Handwerker gesucht: Kunden warten drei Monate und mehr
Der Bauboom beschert den Betrieben eine Flut von Aufträgen. Die niedrige Zinsen beflügeln das Geschäft. Es mangelt an Lehrlingen.
Düsseldorf. Wer dringend einen Klempner oder Dachdecker braucht, muss sehr viel Geduld mitbringen: zehn, zwölf oder noch mehr Wochen Wartezeit sind inzwischen üblich. Schneller geht es nur bei Notfällen, zum Beispiel nach Rohrbrüchen oder Sturmschäden.
„Die konjunkturelle Stimmung im Handwerk bewegt sich seit inzwischen acht Jahren sehr stabil auf Rekordhoch“, berichtet Andreas Ehlert, Präsident der Handwerkskammer Düsseldorf, auf Anfrage dieser Zeitung. Das gelte vor allem im Bauhaupt- und Ausbaugewerbe. „Hier ist die Auslastung der Betriebe kaum noch steigerbar.“
Die Wirtschaftsauskunftei Creditreform bestätigt diesen Befund. Bei der jüngsten Konjunkturumfrage haben demnach 77,3 Prozent der Firmen ihre Geschäftslage mit „sehr gut“ oder „gut“ bewertet. Im baunahen Gewerbe waren es sogar mehr als 80 Prozent. Seit Beginn der Creditreform-Umfragen im Handwerk vor fast 30 Jahren wurden nie höhere Werte gemessen.
Vor allem die lange Niedrigzinsphase beschert den Betrieben volle Auftragsbücher. Weil die Menschen auf ihr Erspartes von den Banken und Sparkassen so gut wie nichts bekommen, stecken sie das Geld lieber in ihre Immobilie. Es wird modernisiert und saniert, was das Konto hergibt.
Besonders begehrt sind Installateure und Dachdecker. Ob sie einen Auftrag annehmen, hängt auch vom Umfang der Arbeiten ab. Große, gewinnträchtige Einsätze werden bevorzugt ausgeführt, kleinere Reparaturen abgelehnt. Besteht der Kunde bei geringfügigen Arbeiten auf einem Angebot, werden die Kosten schon mal so hoch angesetzt, dass sich das Thema von selbst erledigt. „Abwehrangebote“ heißt so etwas in der Branche.
Laut Kammerpräsident Ehlert sind die Auftragsreichweiten der Betriebe landesweit im vergangenen Jahr deutlich angestiegen. Öffentliche Auftraggeber müssen auf Straßenbauer inzwischen fast 16 Wochen warten. Mit Bestellungen für mehr als 17 Wochen sind Gebäudereiniger noch länger ausgebucht. Fliesenleger haben dagegen im Schnitt schon nach knapp neun Wochen einen Termin frei.
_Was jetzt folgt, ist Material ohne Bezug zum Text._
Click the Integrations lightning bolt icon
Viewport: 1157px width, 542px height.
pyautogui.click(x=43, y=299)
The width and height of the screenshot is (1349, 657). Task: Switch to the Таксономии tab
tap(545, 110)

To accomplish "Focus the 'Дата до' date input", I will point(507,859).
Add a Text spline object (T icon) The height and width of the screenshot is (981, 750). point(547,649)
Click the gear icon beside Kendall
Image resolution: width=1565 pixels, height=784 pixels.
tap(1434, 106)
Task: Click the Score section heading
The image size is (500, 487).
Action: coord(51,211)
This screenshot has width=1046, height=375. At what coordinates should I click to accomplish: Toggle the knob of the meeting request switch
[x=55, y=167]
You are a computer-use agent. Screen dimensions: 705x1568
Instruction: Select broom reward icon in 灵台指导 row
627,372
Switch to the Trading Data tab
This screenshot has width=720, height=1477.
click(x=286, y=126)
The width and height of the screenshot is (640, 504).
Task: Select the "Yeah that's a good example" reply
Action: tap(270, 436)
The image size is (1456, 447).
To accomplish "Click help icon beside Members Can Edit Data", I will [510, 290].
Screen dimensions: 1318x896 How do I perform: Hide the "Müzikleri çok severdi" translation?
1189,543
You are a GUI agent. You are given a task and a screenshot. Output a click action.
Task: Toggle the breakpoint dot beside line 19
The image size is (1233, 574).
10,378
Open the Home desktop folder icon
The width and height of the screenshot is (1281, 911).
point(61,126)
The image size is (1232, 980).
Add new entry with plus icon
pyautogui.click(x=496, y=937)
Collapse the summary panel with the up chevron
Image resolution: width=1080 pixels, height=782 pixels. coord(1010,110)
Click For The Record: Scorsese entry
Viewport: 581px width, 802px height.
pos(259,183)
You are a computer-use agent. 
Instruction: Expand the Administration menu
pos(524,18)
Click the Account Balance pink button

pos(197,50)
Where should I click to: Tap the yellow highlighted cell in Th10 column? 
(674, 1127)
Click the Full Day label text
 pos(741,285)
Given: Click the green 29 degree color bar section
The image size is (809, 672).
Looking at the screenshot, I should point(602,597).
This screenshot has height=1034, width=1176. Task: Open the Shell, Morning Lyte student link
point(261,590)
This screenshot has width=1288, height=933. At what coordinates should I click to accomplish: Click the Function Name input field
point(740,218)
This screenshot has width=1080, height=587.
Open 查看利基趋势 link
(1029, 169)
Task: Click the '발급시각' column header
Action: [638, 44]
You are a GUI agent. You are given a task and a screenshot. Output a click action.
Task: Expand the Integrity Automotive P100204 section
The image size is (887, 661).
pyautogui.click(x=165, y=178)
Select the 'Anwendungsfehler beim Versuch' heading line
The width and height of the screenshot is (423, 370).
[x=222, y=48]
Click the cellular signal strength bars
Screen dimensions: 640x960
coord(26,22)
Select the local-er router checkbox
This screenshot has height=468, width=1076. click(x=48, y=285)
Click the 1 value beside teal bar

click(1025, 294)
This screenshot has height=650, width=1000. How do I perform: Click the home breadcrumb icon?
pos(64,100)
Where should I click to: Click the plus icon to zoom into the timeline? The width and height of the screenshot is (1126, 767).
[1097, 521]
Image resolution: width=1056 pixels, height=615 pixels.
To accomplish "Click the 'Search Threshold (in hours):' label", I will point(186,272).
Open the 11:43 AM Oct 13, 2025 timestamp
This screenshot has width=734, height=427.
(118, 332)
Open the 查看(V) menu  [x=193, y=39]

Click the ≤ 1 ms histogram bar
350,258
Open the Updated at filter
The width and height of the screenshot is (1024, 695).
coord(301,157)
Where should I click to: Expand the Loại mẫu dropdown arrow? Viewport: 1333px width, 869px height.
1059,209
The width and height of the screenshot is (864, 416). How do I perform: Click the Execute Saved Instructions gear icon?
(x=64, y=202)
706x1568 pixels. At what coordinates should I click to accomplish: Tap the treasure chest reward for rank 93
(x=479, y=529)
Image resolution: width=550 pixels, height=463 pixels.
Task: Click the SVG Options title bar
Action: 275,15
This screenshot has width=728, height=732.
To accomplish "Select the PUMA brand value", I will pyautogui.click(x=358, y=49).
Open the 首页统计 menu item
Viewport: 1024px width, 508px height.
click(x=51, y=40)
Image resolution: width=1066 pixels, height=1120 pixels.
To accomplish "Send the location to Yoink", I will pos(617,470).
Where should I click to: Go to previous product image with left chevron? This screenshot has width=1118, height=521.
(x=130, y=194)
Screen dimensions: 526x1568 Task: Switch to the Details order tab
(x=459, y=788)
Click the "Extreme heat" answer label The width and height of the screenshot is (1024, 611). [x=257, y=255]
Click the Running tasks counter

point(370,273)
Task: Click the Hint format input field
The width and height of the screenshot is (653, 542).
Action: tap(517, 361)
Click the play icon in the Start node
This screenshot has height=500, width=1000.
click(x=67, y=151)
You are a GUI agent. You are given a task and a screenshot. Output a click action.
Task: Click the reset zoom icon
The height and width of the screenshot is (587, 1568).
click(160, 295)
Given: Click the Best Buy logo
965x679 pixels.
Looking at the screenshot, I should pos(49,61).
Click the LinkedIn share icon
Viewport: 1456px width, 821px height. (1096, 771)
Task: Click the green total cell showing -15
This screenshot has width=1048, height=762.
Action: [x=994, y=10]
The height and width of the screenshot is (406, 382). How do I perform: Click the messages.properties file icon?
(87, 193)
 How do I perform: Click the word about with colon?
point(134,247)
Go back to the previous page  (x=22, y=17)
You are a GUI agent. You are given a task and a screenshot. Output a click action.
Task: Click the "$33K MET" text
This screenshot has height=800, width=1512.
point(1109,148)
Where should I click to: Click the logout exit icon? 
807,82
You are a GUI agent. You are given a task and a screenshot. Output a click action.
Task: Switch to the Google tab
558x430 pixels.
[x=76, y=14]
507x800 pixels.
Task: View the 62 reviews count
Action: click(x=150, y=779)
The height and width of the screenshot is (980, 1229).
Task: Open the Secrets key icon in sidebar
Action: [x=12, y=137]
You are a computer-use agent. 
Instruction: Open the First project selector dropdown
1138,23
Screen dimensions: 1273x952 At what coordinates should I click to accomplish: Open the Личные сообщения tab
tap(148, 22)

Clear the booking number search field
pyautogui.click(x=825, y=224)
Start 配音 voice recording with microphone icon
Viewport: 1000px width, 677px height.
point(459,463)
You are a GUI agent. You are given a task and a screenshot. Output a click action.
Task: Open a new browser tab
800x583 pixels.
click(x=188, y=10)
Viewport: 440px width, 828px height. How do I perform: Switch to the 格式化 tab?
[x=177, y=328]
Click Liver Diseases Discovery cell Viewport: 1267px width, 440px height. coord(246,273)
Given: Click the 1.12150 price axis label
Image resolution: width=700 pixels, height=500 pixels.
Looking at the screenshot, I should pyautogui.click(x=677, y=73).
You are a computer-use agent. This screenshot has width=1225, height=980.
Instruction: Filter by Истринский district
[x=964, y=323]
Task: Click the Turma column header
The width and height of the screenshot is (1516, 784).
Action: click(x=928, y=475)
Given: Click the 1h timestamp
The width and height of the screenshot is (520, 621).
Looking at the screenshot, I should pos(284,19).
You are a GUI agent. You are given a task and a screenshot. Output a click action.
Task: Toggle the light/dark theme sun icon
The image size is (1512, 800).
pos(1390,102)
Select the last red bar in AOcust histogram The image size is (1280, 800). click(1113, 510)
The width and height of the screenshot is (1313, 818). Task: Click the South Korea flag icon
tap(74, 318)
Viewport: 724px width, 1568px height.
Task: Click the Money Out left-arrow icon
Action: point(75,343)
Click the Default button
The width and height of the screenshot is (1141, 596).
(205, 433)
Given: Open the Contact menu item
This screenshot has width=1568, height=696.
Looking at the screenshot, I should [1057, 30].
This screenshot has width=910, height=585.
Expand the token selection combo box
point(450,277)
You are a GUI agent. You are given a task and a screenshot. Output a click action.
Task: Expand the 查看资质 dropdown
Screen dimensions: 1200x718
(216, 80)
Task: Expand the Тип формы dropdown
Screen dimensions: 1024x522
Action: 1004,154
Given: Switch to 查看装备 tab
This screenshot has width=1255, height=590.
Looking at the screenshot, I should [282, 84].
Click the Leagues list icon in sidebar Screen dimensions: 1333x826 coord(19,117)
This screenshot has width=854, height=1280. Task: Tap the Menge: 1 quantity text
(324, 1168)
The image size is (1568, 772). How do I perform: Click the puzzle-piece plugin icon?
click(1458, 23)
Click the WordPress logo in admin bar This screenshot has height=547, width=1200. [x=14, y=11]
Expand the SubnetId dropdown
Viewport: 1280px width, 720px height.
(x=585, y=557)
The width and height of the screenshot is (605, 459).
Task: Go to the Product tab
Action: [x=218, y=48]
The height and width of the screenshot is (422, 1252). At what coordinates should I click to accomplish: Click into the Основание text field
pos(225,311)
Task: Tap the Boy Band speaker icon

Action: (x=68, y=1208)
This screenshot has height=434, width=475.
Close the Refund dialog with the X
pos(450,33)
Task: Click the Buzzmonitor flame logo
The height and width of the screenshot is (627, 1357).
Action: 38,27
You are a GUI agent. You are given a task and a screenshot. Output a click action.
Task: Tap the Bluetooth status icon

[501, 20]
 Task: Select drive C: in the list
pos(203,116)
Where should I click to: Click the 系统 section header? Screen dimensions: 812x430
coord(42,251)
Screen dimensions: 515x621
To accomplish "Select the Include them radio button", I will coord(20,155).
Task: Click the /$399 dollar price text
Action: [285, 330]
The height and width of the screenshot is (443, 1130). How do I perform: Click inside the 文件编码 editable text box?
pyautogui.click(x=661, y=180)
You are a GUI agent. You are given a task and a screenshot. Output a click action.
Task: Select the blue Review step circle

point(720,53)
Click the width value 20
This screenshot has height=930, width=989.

Obwohl die Branche boomt, fehlt es den Betrieben an Nachwuchs. Vor 20 Jahren gab es laut Statistischem Bundesamt 633 000 Lehrlinge in den Handwerksbetrieben, inzwischen sind es nur noch 363 000. In vielen Bereichen gibt es einen Fachkräftemangel, der auch zu Engpässen führt und als Wachstumsbremse wirkt. Ehlert fordert, „dass die berufliche Bildung einen höheren Stellenwert bekommen muss und als mindestens gleichwertige Alternative zu akademischen Qualifikationen angesehen wird“.
Beschwerden über lange Wartezeiten bei Handwerkern gibt es bei der Verbraucherzentrale NRW übrigens nicht. „Probleme mit Handwerkern sind bei uns zwar ein Dauerbrenner“, sagt Carolin Semmler. „Aber dabei geht es um mangelhafte Leistungen oder überhöhte Rechnungen.“ Um solchen Schwierigkeiten aus dem Weg zu gehen, sollten die Kunden einige Regeln beachten (siehe Info-Kasten). Können sich die Beteiligten nicht einigen, rät Semmler dazu, die Schlichtungsstelle der örtlichen Handwerkskammer einzuschalten.